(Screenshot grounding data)
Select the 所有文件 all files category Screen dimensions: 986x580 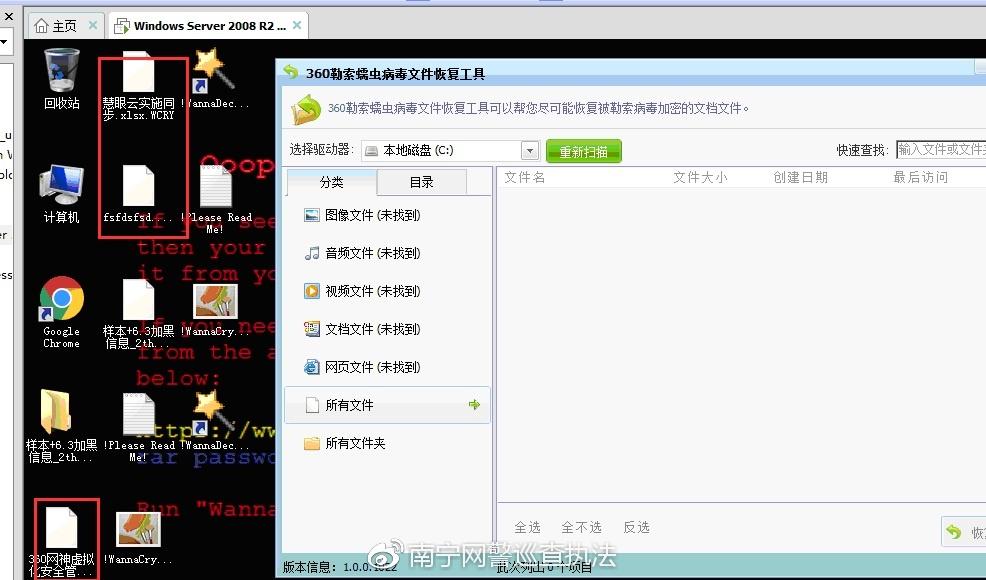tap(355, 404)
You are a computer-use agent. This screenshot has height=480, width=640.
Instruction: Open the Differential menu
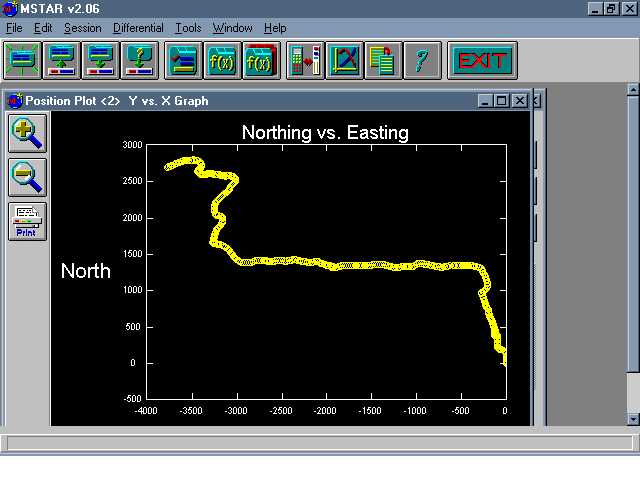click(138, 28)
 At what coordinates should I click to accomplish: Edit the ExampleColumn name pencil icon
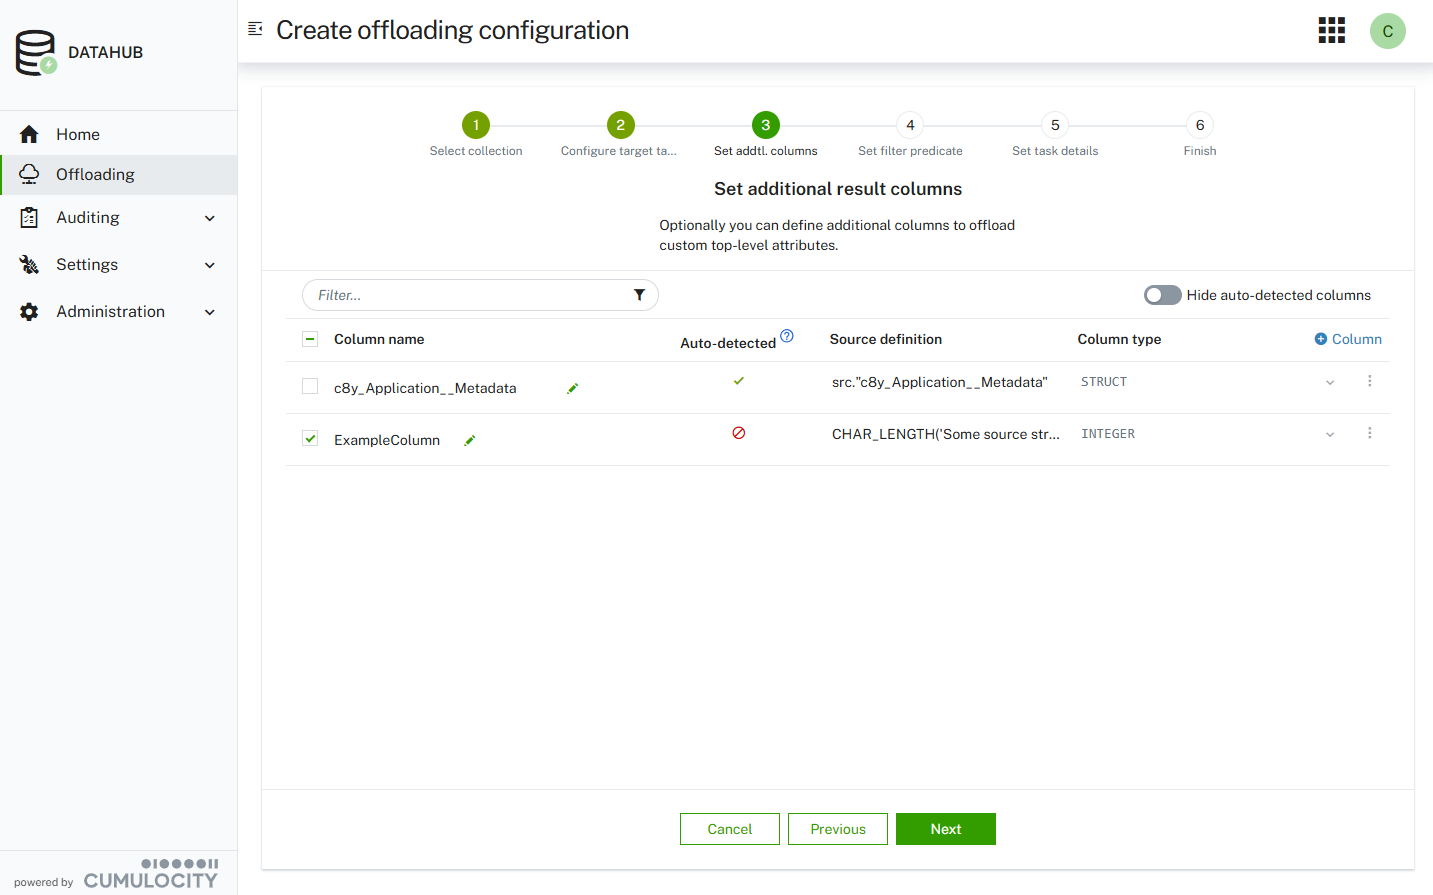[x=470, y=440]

What you have to do: Exactly the lines from the line that contains "At what coordinates" through the last line above, and no other lines, must be output, with pictures excluded.

Answer below:
 At what coordinates should I click to accomplish: Edit the ExampleColumn name pencil icon
[x=470, y=440]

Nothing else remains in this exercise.